05/20/02; Vol. 21 No. 11

Senate committee set to act on cybersecurity bills

By William Jackson
Government Computer News

Two bills to strengthen the nation’s (United States of America) cyberdefense will come up this month before the Senate Commerce, Science and Transportation Committee.

Sen. Ron Wyden (D-Ore.), a sponsor of the Science and Technology Emergency Mobilization Act, said his bill would establish volunteer rapid response teams to help restore critical infrastructures in the wake of disasters. The teams, which would be known as the Net Guard, would function like an IT equivalent of the National Guard.

Another bill, the Cyber Security R&D Act that the House passed in February, would make more than $1 billion available over the next five years for security research and education programs. The bill would fund $743 million through the National Science Foundation and $302 million through the National Institute of Standards and Technology.

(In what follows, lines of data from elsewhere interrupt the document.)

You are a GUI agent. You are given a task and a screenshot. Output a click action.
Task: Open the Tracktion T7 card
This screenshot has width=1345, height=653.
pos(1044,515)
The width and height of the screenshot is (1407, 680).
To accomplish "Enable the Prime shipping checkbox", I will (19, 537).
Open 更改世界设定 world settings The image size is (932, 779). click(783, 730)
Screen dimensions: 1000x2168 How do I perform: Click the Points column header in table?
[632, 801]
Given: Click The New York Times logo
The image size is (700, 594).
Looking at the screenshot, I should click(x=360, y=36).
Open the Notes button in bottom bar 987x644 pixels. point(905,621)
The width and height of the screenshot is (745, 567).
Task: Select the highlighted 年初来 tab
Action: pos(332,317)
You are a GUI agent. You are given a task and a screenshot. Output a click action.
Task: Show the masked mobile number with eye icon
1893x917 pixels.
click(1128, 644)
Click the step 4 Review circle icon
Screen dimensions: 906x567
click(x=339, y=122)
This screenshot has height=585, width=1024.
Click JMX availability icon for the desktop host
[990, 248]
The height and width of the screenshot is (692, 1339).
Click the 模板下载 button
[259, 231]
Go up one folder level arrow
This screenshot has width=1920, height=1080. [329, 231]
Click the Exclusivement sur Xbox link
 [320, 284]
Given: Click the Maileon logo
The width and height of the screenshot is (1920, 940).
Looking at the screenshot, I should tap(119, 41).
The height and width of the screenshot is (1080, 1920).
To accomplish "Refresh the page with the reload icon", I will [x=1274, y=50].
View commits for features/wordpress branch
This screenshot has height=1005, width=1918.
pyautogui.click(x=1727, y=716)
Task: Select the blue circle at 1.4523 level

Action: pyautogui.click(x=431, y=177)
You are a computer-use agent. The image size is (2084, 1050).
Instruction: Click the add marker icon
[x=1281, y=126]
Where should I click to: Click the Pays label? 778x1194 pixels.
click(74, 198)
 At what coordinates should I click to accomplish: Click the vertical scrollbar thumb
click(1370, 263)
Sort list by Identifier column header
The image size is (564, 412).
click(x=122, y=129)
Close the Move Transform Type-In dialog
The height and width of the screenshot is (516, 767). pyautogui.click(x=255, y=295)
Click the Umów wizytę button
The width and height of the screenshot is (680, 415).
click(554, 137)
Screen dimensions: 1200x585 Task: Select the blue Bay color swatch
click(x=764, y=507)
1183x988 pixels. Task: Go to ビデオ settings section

The administration has not taken a position on the R&D bill, said George Strawn, NSF’s acting assistant director for computer and information science and engineering.

Research money is badly needed to bolster security of the nation’s information infrastructure, Strawn said at a hearing last month before the Senate Commerce, Science and Transportation Subcommittee on Science, Technology and Space.

NSF now spends about $20 million a year on such research and has requested an additional $19 million for fiscal 2003. It allocated $5 million to its Trusted Computing Program announced in September and by December had received 120 research proposals requesting more than $80 million. Nearly half were worthy of funding, Strawn said, and 10 percent were highly competitive.

A major problem is that the number of faculty members doing cybersecurity research has been quite small, he said.

Lance J. Hoffman, professor of computer science at George Washington University in Washington, told the subcommittee that information security research has been a poor stepchild. It cannot compete with established disciplines because students and faculty have been driven by available funding to work on problems that are better known, he said.

An R&D act could help, he said, but he warned that what Congress encourages with one hand it is restricting with the other.

Laws like the Digital Millennium Copyright Act inhibit individuals’ ability to engage in critical research in computer security and related fields, he said.

Research restrictions

Opponents of the R&D act have said it places such stringent restrictions on study, reverse engineering and discussion of copyrighted software that legitimate researchers could face legal liability. Research is limited to narrow areas, and permission from copyright holders is required in many cases. That means vendors could effectively shut off searches for security flaws, Hoffman said.

You can’t measure what doesn’t happen, he said. But from talking to my peers, the standards laid out in the [copyright] act are so hard to meet that there really is a chill. This has more severe implications now that it has been recognized as a national security issue.

Wyden said it is unlikely the current legislation would take up copyright restrictions.

Hoffman also said that background checks should be required for Net Guard volunteers under the Science and Technology Emergency Mobilization Act. The national Net Guard database would need to be adequately secured to ensure privacy and restrict improper access, he said.

The national guard envisioned by the act might be too ambitious, he added, whereas local and regional programs would be more workable.